This is an action for damages for personal injuries under the Federal Employers' Liability Act (U.S.C.A., Title 45, Sections 51-59). Plaintiff had a verdict for $20,000. Upon motion for new trial the trial court ordered a remittitur for $7,500, which was made, and a new judgment entered for $12,500. Defendant has appealed from that judgment.

Plaintiff was a bridge carpenter in the employ of defendant, which operated a railroad in the States of Missouri and Illinois, crossing the Mississippi River between the two States on the Eads bridge. Defendant's bridge department was in charge of Mr. Compton, as foreman. There were assistant foremen under him in charge of various sections of the line. The section upon which plaintiff worked covered more than ten miles of the main line in the State of Missouri from Carrie Street in the city of St. Louis to the Frisco Railway junction in St. Louis County. The bridge department had charge of all the woodwork on bridges, taking care of footings and pilings, and putting in ties on bridges.
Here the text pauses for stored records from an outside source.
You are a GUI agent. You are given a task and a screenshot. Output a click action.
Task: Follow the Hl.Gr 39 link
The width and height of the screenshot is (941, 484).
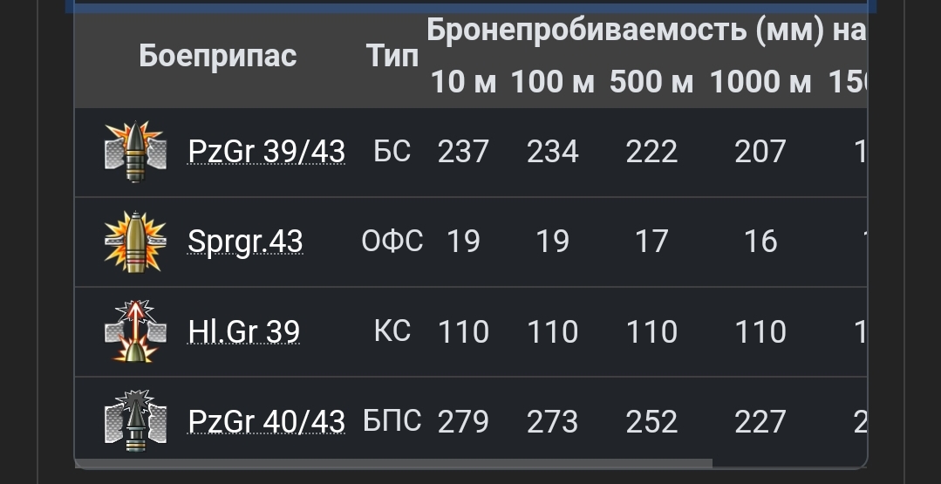click(x=243, y=332)
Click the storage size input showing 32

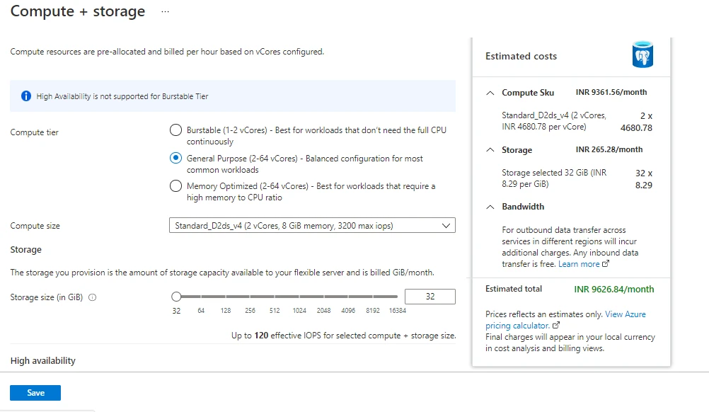click(x=430, y=296)
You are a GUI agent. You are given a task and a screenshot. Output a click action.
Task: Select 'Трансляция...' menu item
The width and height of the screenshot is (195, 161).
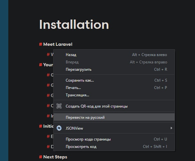point(114,95)
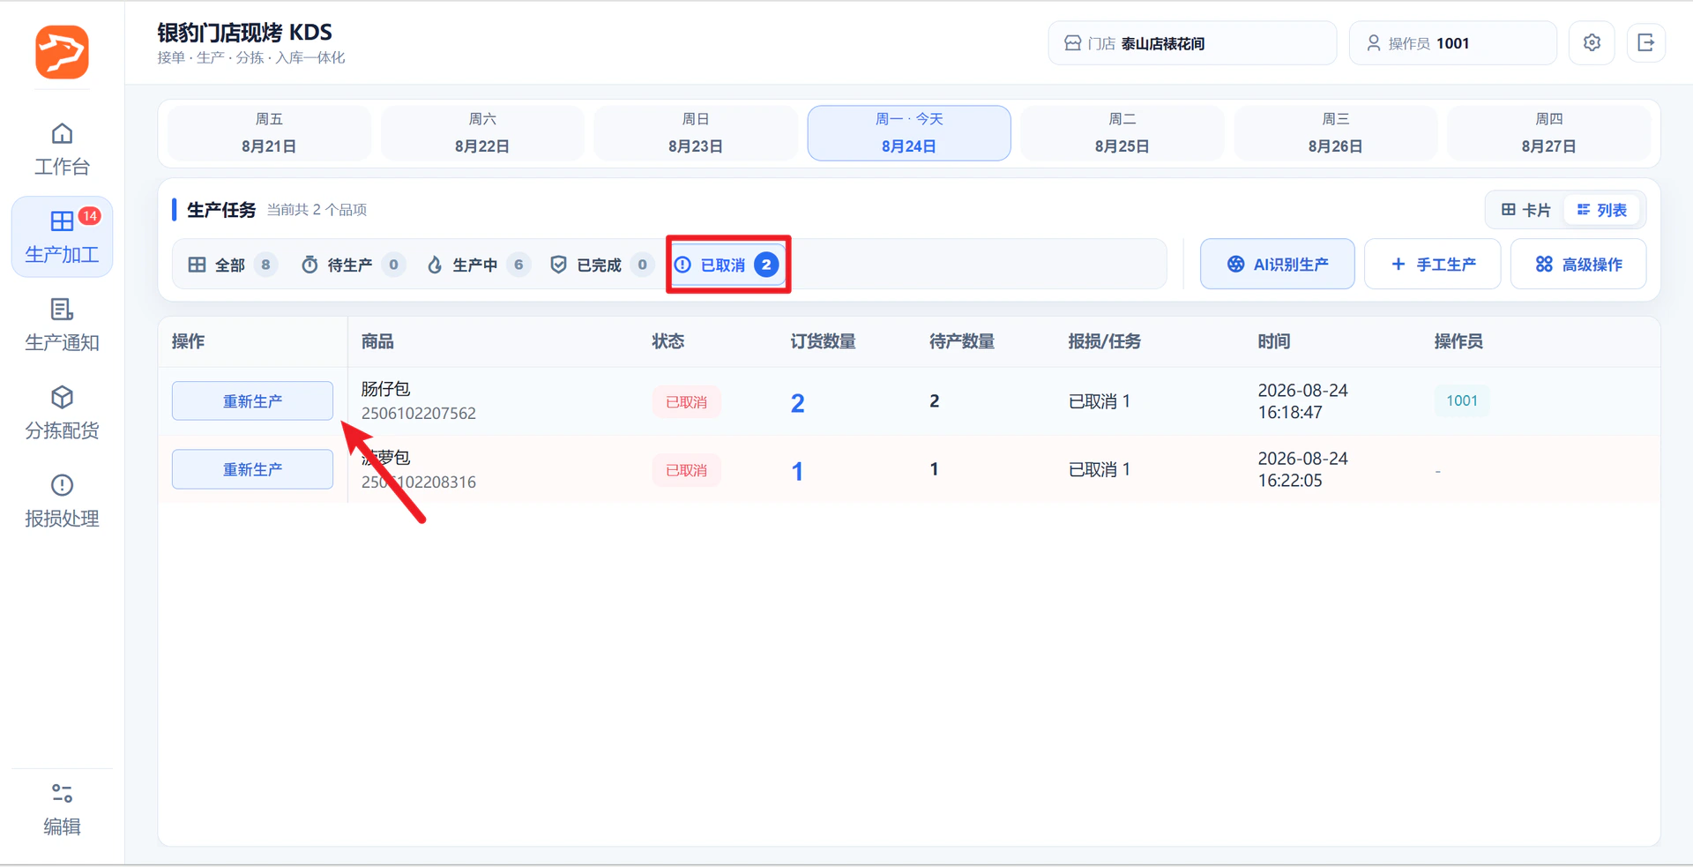
Task: Choose 周二 8月25日 date
Action: [x=1122, y=133]
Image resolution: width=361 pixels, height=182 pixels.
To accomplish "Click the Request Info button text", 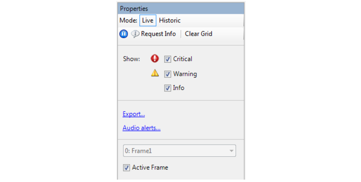I will tap(158, 34).

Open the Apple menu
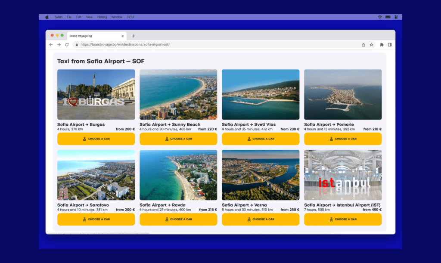(47, 17)
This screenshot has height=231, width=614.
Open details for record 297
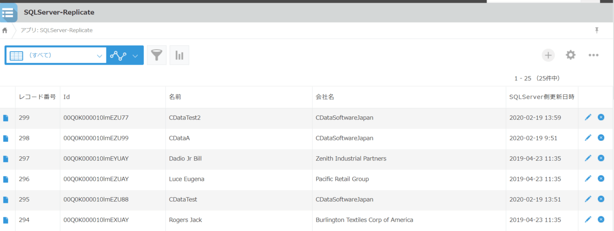pyautogui.click(x=6, y=159)

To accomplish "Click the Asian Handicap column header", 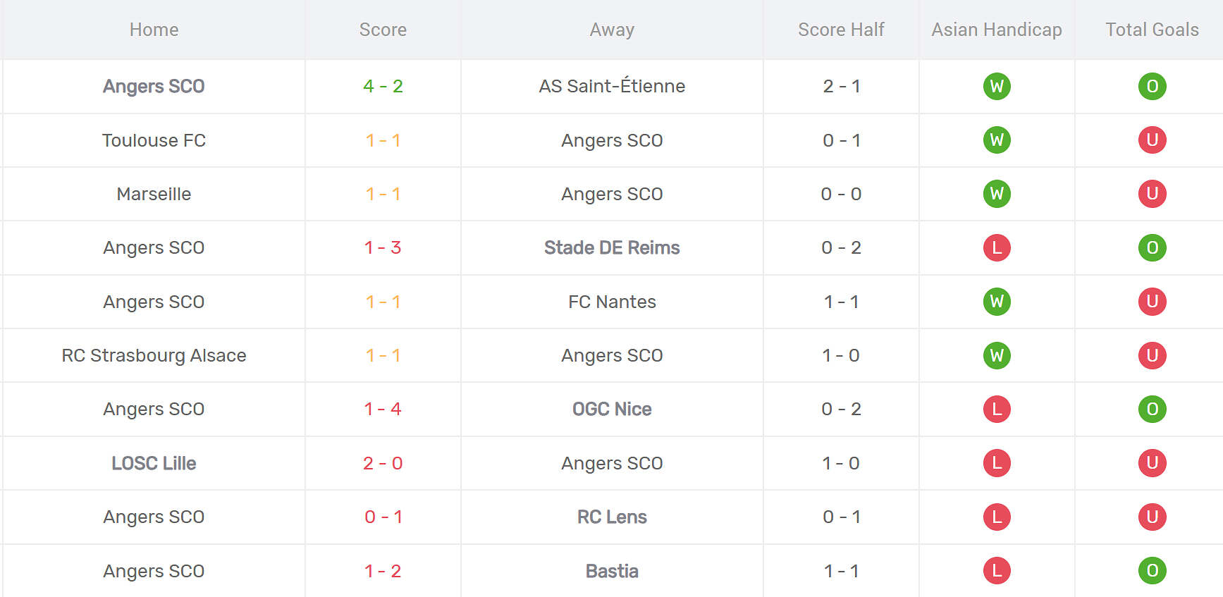I will pos(997,30).
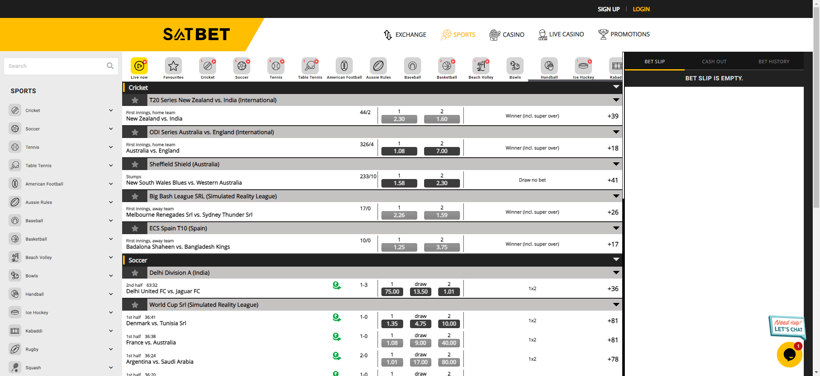Click into the Search input field
This screenshot has height=376, width=820.
pos(56,66)
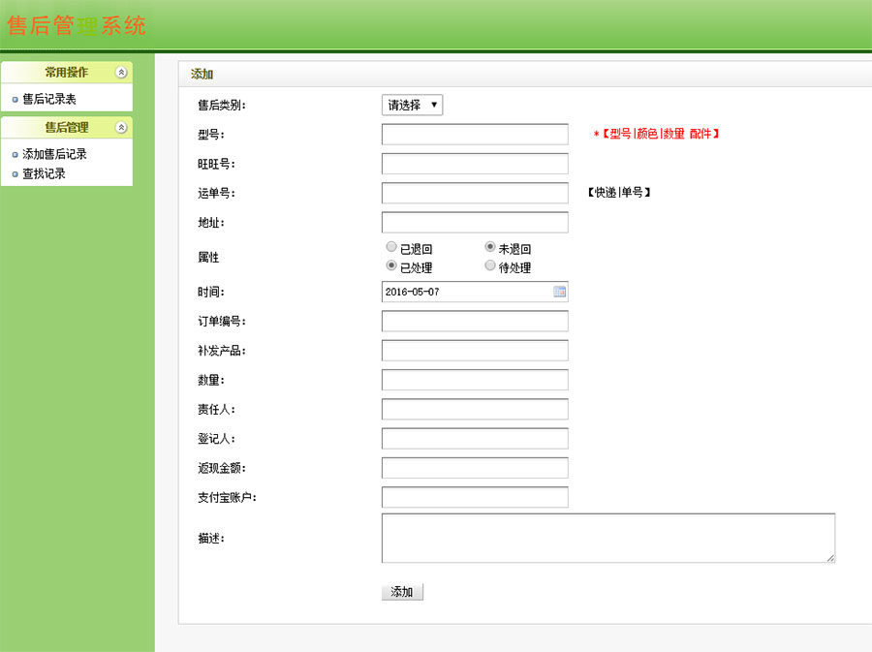The width and height of the screenshot is (872, 652).
Task: Click inside the 描述 text area
Action: tap(607, 538)
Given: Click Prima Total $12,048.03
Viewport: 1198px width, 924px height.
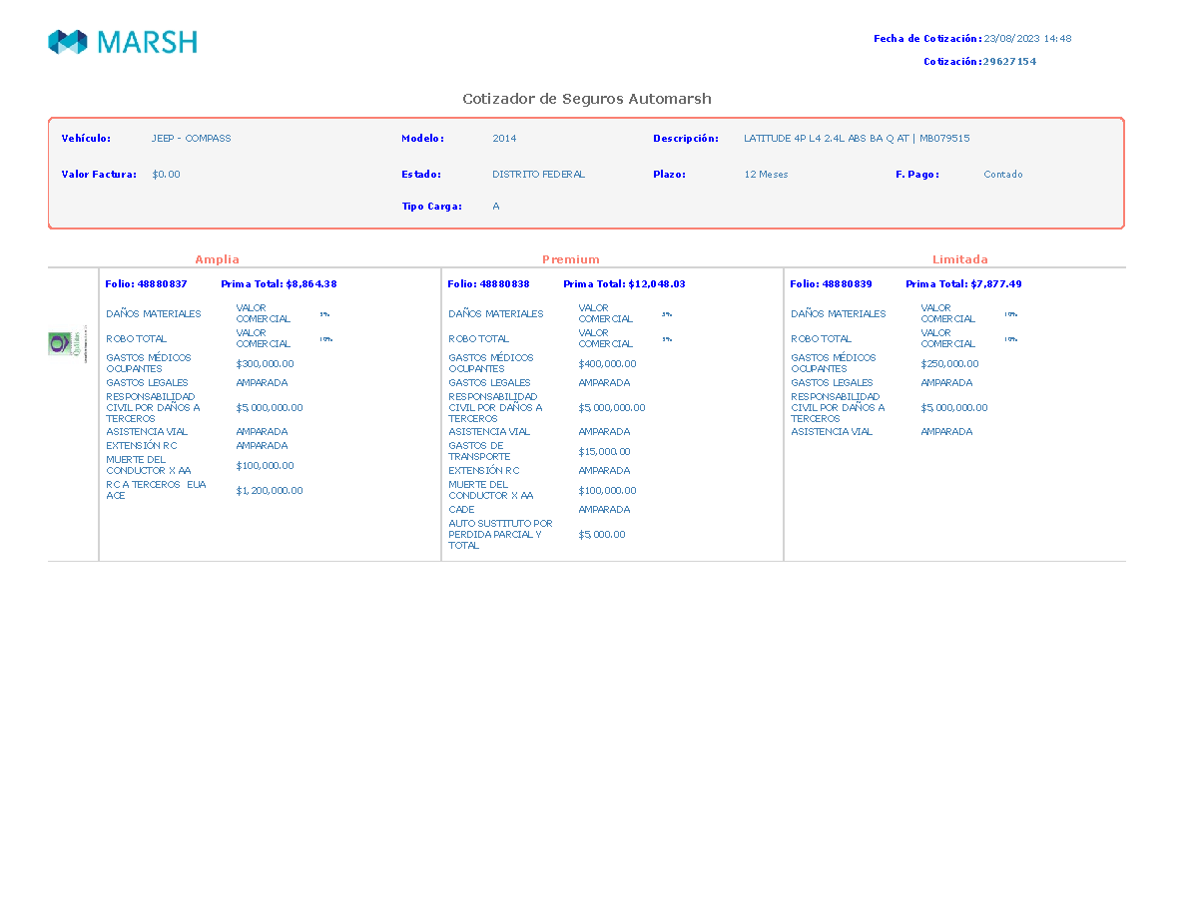Looking at the screenshot, I should (624, 284).
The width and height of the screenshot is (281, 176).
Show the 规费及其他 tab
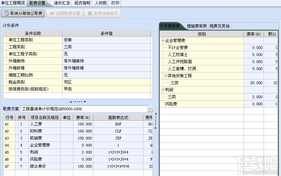(219, 26)
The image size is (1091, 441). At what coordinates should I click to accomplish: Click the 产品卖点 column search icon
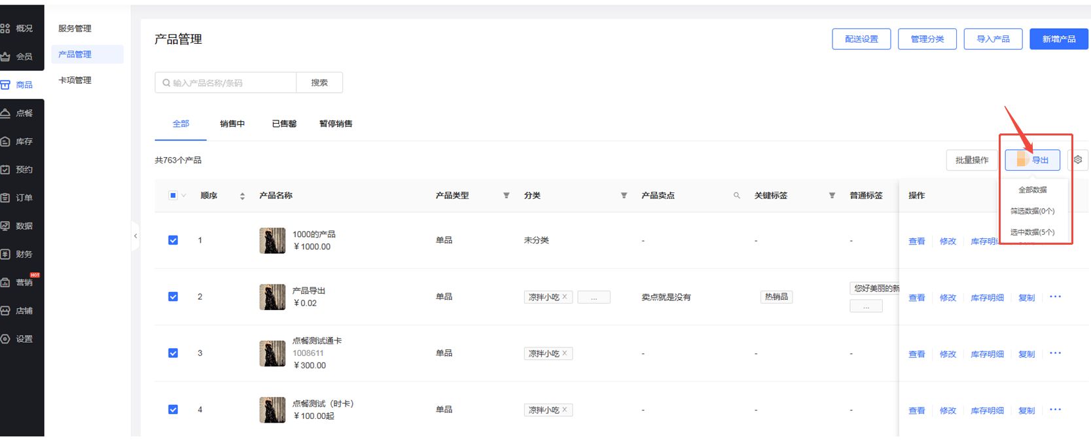[736, 196]
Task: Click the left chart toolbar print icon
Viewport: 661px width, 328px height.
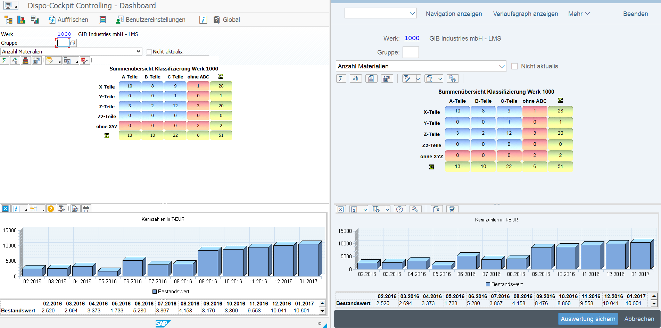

The bridge men had nothing to do with the maintenance or construction of other parts of the tracks. Mr. Watkins, the assistant foreman in charge of the gang in which plaintiff worked, testified that on the morning of the day plaintiff was injured, he directed plaintiff to operate the motor car on which the gang rode to work; that they were going to repair a broken plank in the Bonhomme Road bridge, an overhead bridge in St. Louis County carrying a county road above the railroad's tracks; that defendant was charged with the maintenance of this bridge; that he found out the evening before about the broken plank in this bridge; that in a telephone conversation with Compton the evening before he reported it to him; and that he told him that he was going out the next morning to repair it.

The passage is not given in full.